RECORD SET:
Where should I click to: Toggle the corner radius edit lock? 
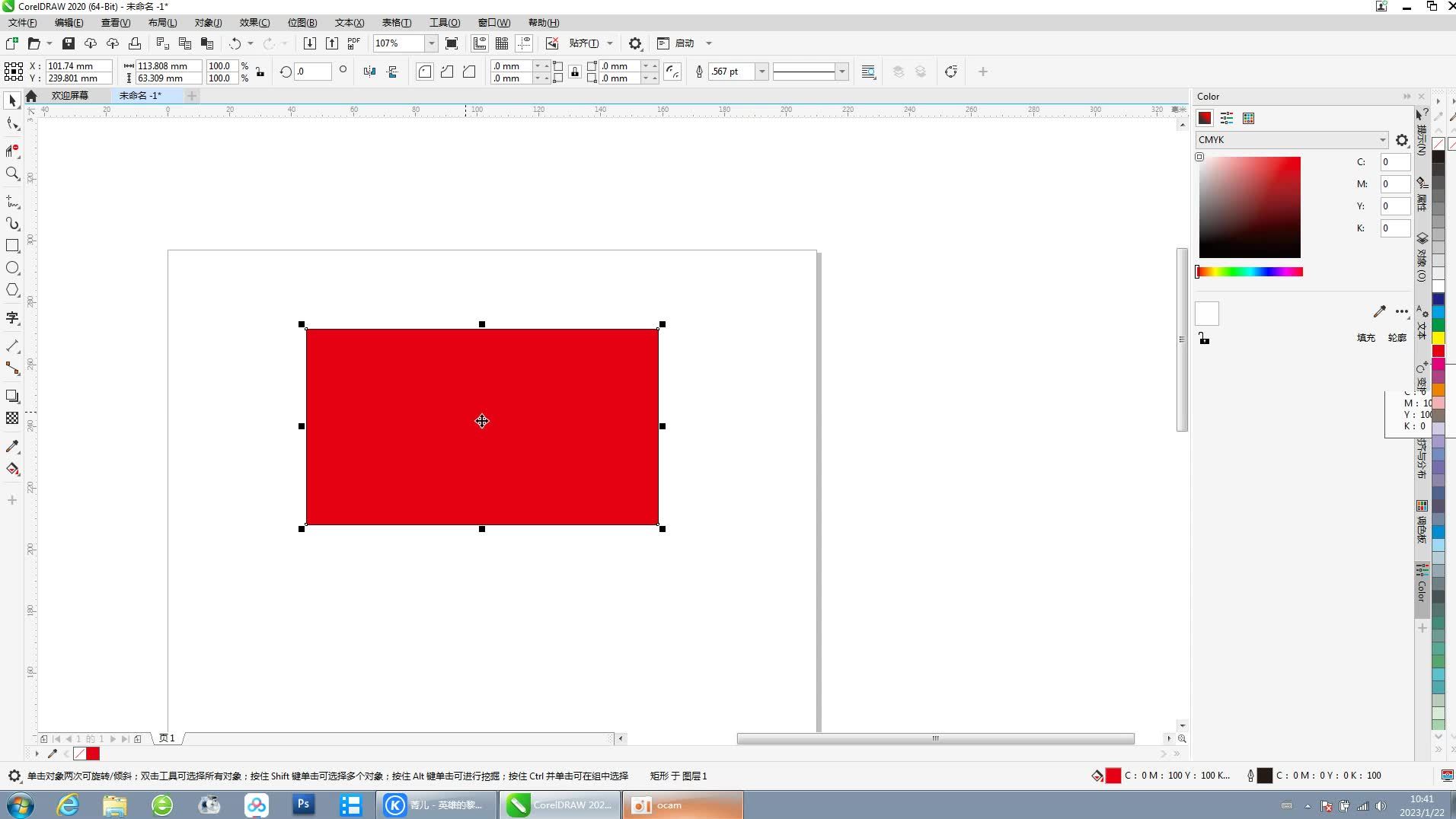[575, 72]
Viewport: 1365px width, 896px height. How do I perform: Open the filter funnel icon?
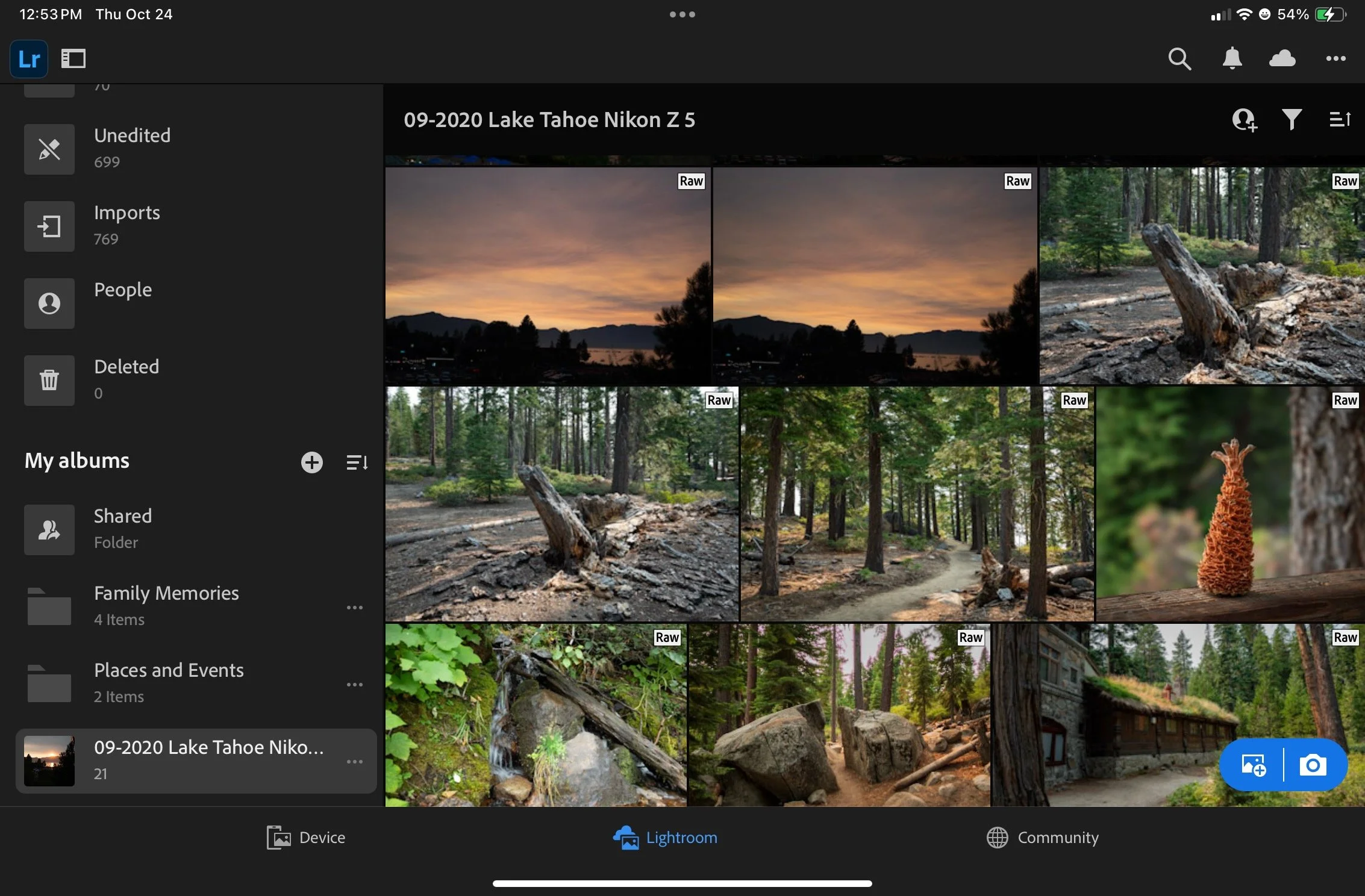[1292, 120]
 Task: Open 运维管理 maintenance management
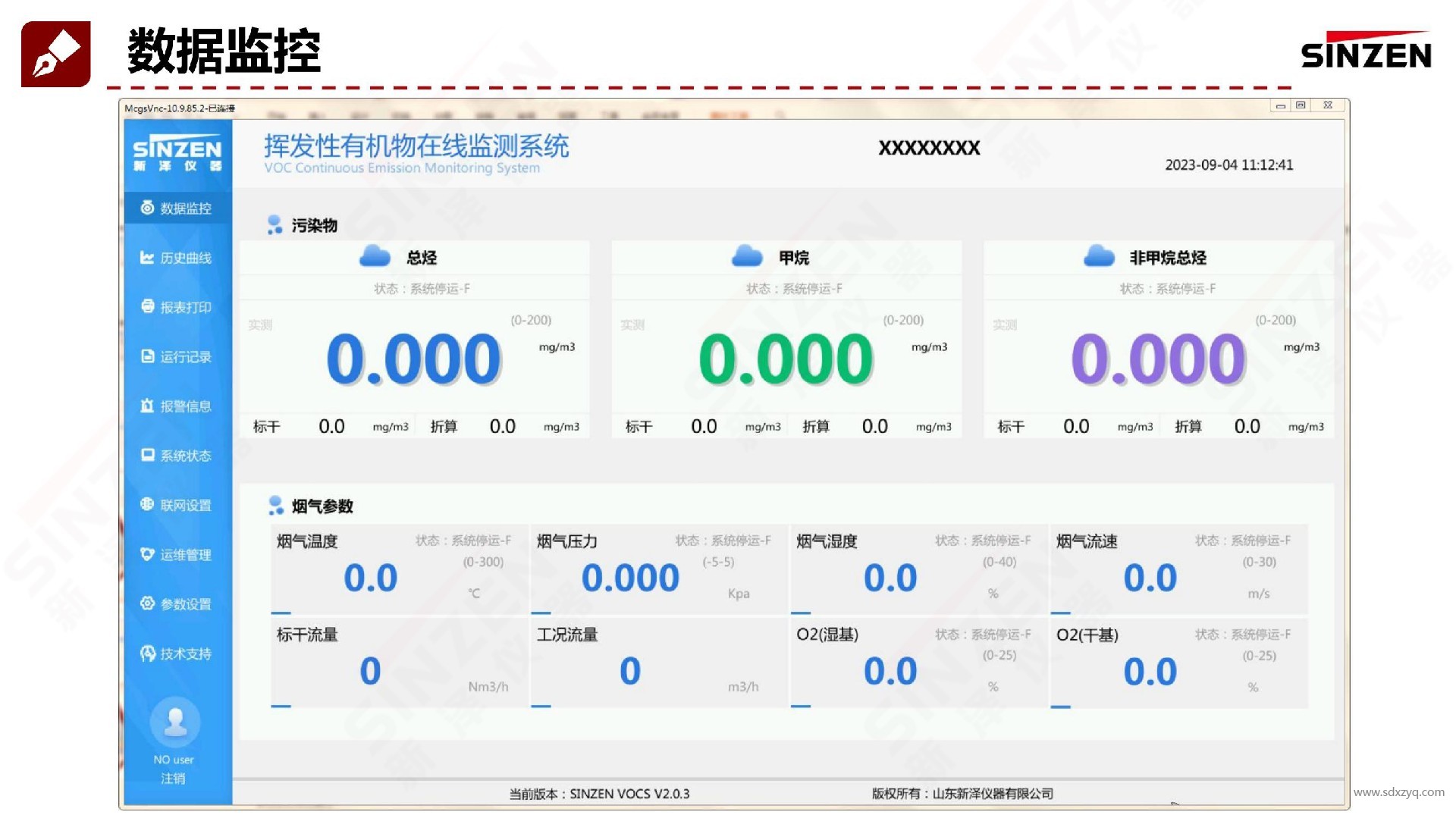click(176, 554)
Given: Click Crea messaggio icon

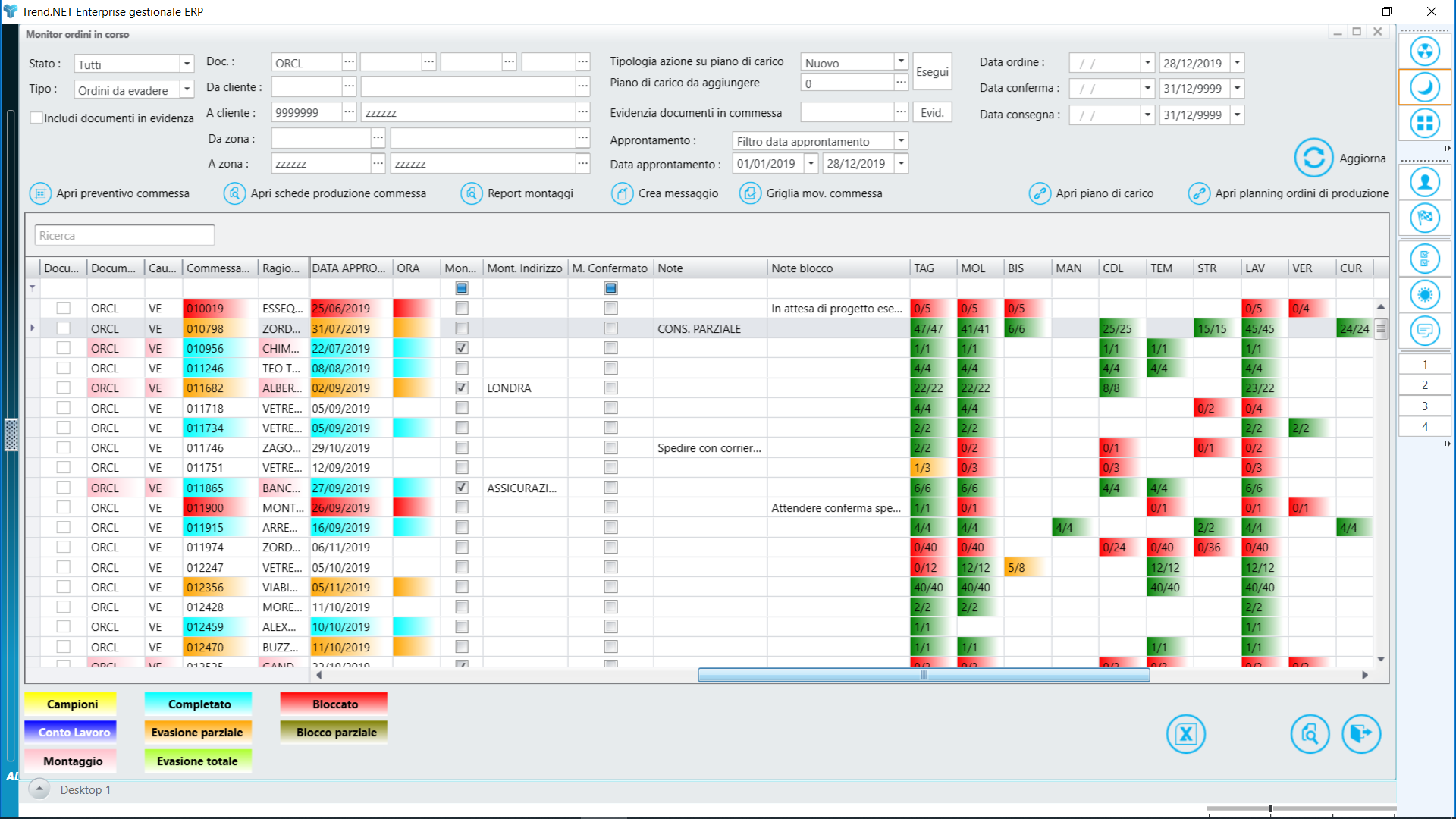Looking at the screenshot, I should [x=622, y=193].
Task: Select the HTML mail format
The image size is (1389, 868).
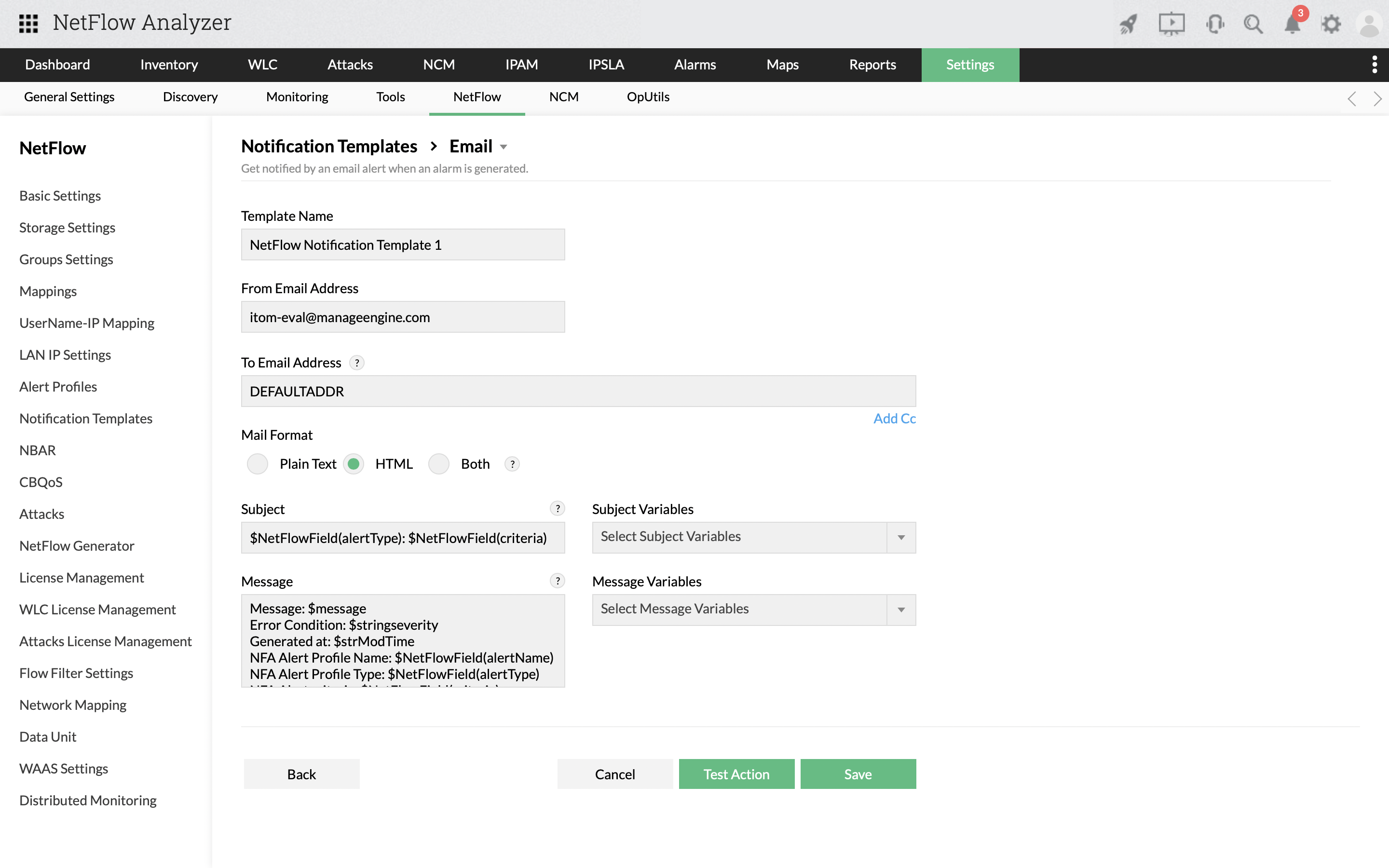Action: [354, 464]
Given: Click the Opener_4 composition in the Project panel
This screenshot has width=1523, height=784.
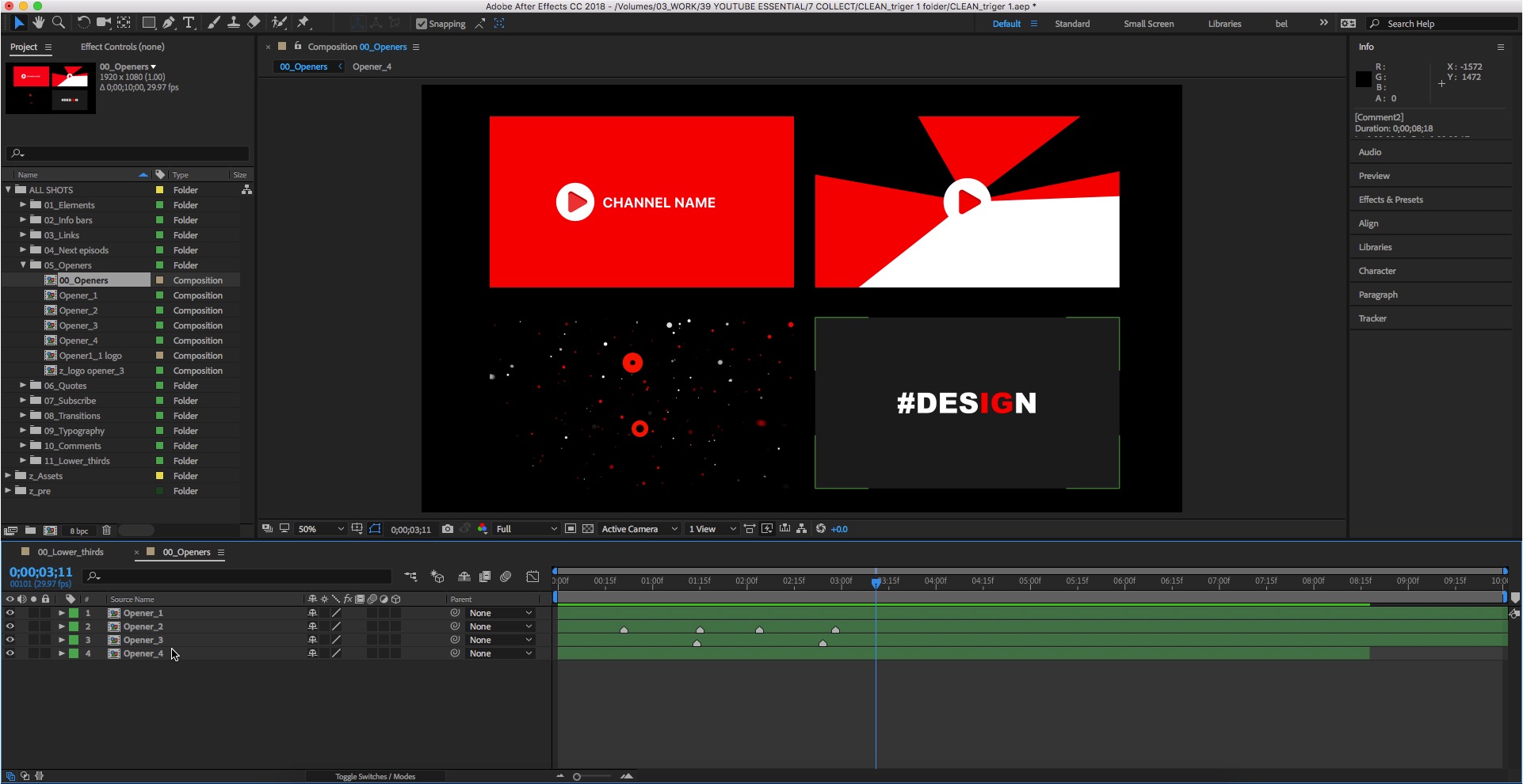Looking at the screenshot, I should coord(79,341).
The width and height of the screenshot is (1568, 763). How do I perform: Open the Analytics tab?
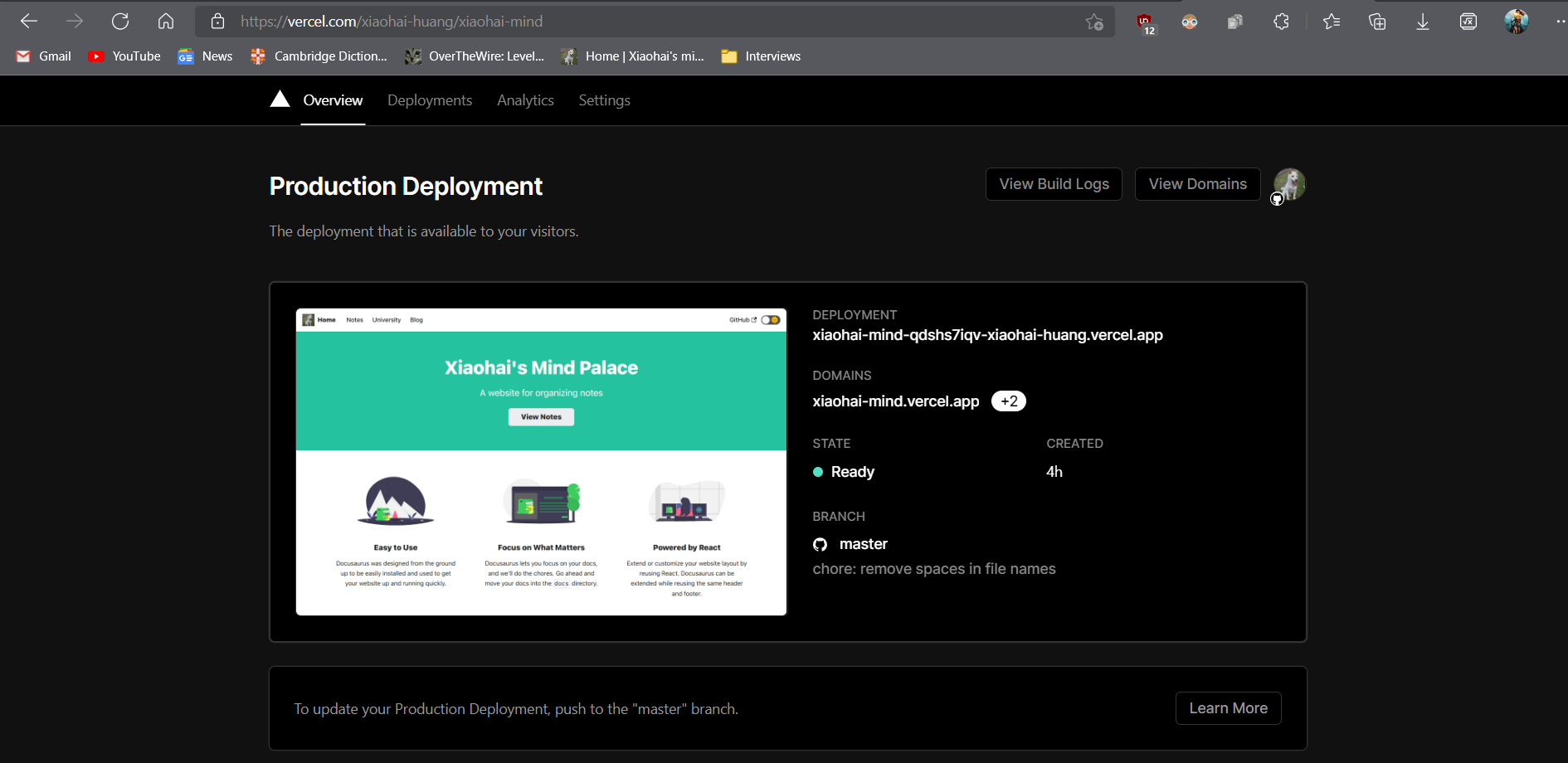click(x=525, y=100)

WORK INSTRUCTION: Each line from the one holding "The width and" down to the end of the records is to be reproduced unaltered, and the pictures are to be omitted.

TASK SOLUTION:
The width and height of the screenshot is (1568, 763). How do I perform: Open the Analytics tab?
click(x=525, y=100)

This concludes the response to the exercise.